▶ [PASSAGE SHOWN]
Although here we are asking a distinct question, e.g. the change in slide-to-slide thresholds for the lower tail of the normalized and unnormalized data, we do see improvements in this metric for the 75th percentile normalization method.

plot_mx_density(mx_flex_q75)
plot_mx_discordance(mx_flex_q75)

User-defined random effects modeling

Taking the mx_flex_q50 object from above, suppose we are interested in understanding the slide-to-slide variation via a random effects model that is not merely the marker intensity values captured by a slide-level random intercept, e.g. marker ~ (1 | slide_id). Given the columns available in our dataset,

head(mx_sample,0)

Let us re-imagine the random effects model as follows,

$$\text{marker} \sim \text{metadata1_vals} + (1 | \text{image_id})+(1 | \text{slide_id})$$ Note that in this simulated scenario these additional covariates are likely unhelpful in terms of creating a robust statistical model, but this provides a good foundation for performing this modeling on real data. Now we can specify the RHS of this model for use in the mxnorm functions like so:

new_RHS = "metadata1_vals + (1 | image_id) + (1 | slide_id)"

▶ [WRITTEN PROBLEM A] Quote the mxnorm passage from "Although here we" through "plot_mx_density(mx_flex_q75)".
▶ [WRITTEN PROBLEM B] Give a two-sentence summary of the mxnorm passage.
▶ [WRITTEN PROBLEM C] Carry on the mxnorm passage from its last line.

[Element and text position data]
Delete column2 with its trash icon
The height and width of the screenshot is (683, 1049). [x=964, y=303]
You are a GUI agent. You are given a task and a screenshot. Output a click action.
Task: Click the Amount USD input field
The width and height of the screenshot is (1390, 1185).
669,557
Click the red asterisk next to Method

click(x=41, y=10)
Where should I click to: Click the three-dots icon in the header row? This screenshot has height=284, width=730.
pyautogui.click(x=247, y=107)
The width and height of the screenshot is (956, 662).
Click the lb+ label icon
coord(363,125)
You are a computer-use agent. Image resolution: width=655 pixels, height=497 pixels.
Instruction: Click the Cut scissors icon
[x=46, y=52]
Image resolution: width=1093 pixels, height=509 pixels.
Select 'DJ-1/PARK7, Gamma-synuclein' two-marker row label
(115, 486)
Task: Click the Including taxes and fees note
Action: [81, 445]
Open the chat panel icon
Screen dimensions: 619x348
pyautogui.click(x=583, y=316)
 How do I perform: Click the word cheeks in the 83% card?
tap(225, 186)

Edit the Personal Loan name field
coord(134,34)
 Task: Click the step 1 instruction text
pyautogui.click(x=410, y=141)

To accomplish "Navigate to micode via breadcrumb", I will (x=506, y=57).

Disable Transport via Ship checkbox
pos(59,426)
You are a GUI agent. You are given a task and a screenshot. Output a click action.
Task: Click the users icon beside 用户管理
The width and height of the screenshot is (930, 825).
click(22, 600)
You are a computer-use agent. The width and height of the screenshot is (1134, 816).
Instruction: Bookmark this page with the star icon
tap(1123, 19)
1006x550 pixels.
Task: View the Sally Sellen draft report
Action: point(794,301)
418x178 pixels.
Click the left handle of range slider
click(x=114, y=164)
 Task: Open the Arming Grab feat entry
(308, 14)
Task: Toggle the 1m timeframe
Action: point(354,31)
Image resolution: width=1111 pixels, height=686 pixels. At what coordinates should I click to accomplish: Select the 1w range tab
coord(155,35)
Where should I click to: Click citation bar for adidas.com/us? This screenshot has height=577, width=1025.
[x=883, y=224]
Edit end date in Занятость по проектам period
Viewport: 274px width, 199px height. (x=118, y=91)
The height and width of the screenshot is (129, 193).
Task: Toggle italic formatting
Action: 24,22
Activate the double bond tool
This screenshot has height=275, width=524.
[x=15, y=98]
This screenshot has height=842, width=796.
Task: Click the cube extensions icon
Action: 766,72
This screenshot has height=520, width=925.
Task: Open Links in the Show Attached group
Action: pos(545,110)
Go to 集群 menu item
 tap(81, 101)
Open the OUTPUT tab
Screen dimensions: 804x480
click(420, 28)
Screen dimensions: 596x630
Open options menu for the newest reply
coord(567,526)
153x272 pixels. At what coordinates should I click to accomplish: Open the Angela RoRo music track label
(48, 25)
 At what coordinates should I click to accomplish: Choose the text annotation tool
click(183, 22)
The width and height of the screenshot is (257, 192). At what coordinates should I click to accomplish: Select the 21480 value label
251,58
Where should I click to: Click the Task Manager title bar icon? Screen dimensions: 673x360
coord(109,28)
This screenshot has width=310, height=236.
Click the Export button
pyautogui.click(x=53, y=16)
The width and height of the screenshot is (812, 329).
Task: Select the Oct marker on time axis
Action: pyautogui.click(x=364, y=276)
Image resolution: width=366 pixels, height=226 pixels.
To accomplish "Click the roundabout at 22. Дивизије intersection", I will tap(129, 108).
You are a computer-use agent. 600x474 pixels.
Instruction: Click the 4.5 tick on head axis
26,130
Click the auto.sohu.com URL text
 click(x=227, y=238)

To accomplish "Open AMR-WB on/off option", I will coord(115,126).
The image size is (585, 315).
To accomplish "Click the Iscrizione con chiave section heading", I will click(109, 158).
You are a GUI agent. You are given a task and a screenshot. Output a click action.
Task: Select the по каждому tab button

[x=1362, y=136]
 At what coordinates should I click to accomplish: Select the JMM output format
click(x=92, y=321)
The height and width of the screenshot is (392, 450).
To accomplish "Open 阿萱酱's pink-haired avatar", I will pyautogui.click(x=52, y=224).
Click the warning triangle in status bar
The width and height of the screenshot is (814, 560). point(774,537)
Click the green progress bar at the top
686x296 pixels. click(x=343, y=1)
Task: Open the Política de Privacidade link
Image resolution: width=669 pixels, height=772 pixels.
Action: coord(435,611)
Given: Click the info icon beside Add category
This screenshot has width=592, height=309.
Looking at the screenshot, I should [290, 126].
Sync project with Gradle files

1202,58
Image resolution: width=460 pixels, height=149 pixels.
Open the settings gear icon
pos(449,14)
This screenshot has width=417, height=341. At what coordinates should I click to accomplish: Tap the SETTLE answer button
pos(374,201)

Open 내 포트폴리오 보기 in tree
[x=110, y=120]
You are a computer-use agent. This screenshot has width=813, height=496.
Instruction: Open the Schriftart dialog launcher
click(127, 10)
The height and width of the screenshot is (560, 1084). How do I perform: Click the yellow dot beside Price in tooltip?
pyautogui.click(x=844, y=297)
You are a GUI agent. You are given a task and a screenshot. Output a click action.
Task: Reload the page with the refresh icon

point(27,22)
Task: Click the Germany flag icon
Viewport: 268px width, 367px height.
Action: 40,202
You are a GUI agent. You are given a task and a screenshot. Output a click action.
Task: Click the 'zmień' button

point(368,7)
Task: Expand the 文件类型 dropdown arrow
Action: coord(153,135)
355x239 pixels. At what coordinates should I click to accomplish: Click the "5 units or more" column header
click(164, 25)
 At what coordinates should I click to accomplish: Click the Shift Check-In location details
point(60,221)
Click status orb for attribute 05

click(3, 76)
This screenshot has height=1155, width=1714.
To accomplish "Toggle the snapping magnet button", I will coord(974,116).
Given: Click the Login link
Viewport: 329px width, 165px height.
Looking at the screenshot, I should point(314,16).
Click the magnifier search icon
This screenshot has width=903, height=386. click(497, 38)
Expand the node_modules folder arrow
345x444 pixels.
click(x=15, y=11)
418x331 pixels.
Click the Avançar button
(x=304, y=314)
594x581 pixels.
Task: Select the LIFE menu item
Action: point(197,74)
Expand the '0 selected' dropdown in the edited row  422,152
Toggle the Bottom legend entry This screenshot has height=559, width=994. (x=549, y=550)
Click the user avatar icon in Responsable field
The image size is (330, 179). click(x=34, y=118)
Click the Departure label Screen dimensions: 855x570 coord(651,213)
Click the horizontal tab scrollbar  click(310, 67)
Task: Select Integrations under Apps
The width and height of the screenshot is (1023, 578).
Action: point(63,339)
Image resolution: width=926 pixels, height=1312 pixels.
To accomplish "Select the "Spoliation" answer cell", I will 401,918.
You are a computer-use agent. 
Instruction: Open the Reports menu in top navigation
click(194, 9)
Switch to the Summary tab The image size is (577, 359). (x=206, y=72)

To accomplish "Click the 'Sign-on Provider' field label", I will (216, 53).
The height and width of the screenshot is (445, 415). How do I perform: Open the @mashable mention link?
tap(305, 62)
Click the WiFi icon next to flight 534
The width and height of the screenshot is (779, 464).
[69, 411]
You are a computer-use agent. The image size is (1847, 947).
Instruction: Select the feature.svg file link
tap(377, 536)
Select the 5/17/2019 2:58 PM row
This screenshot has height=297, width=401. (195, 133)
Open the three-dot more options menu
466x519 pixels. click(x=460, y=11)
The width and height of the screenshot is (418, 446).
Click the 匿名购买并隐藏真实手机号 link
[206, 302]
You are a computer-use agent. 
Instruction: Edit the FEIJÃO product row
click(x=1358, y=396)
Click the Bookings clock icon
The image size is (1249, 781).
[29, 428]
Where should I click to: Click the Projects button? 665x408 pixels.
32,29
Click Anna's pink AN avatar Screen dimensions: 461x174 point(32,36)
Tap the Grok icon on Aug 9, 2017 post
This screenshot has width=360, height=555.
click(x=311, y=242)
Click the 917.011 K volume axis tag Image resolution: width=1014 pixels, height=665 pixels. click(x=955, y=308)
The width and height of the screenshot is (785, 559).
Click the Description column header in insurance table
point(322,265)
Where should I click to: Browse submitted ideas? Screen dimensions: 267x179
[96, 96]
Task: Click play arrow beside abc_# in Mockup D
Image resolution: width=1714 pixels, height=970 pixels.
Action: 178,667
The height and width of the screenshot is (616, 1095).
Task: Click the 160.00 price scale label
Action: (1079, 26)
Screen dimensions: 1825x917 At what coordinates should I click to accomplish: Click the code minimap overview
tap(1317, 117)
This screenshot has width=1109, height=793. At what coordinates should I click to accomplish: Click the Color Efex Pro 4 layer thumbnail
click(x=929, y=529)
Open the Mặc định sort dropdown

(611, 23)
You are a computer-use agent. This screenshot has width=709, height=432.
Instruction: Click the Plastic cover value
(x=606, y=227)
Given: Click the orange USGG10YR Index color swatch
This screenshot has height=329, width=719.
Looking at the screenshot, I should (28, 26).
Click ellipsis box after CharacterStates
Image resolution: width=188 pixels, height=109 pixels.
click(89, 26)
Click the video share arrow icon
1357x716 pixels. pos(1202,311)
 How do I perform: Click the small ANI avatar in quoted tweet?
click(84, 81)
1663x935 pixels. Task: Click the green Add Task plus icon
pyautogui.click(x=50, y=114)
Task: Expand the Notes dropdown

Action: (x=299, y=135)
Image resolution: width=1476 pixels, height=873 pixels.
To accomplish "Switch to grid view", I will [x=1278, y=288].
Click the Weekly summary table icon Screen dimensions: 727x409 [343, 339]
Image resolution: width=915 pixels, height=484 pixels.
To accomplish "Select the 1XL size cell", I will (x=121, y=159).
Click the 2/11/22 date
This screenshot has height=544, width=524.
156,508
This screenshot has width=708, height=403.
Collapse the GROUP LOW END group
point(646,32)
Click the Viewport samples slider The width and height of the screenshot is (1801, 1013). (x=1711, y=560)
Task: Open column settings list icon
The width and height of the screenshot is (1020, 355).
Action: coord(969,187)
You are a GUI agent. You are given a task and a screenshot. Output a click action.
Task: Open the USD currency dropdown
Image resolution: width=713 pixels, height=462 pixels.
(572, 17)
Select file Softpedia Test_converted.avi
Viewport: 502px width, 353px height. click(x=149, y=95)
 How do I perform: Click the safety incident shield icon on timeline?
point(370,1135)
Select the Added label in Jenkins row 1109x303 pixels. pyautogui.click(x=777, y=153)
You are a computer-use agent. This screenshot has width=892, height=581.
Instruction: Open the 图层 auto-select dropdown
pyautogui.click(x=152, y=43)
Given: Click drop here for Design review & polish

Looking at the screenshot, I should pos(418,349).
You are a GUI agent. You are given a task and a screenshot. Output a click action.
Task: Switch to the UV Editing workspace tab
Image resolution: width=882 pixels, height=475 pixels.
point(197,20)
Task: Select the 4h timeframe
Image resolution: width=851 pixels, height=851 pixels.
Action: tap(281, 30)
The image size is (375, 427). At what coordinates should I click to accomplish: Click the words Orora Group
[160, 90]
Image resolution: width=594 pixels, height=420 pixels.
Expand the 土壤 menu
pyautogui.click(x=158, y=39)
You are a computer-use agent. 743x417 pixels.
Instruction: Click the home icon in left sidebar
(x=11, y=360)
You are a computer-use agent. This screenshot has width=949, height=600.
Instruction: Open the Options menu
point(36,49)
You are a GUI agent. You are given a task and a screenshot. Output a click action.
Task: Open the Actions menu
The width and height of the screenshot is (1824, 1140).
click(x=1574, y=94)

▶ [WRITTEN ANSWER A]
Although here we are asking a distinct question, e.g. the change in slide-to-slide thresholds for the lower tail of the normalized and unnormalized data, we do see improvements in this metric for the 75th percentile normalization method.

plot_mx_density(mx_flex_q75)

▶ [WRITTEN ANSWER B] The 75th percentile normalization method shows improvements in the change in slide-to-slide thresholds for the lower tail of the normalized and unnormalized data. Starting from the mx_flex_q50 object, the passage builds a random effects model with metadata1_vals plus random intercepts for image_id and slide_id, and writes its right-hand side as a string for use in the mxnorm functions.

▶ [WRITTEN ANSWER C]
And now using the run_var_proportions(), we can specify the formula_override with this new formula, and set the save_models to TRUE so we can inspect these models later.

mx_flex_q50 = run_var_proportions(mx_flex_q50,
                                  table="both",
                                  formula_override = new_RHS,
                                  save_models=TRUE)

First let's look at one of the models we've saved, this one for the marker1_vals, which provides some context to what is relevant in the unnormalized models (slide_id in particular), and what is not relevant (e.g., image_id):

summary(mx_flex_q50$var_models[[1]])

These insights carry through to the mxnorm summaries of the data as well:

summary(mx_flex_q50)
plot_mx_proportions(mx_flex_q50)

Note that since the metadata and IDs are simulated, this more specified random effects model does not necessarily perform better than the initial simple model, but does point to the flexibility of analyzing the results of a normalization method using mxnorm.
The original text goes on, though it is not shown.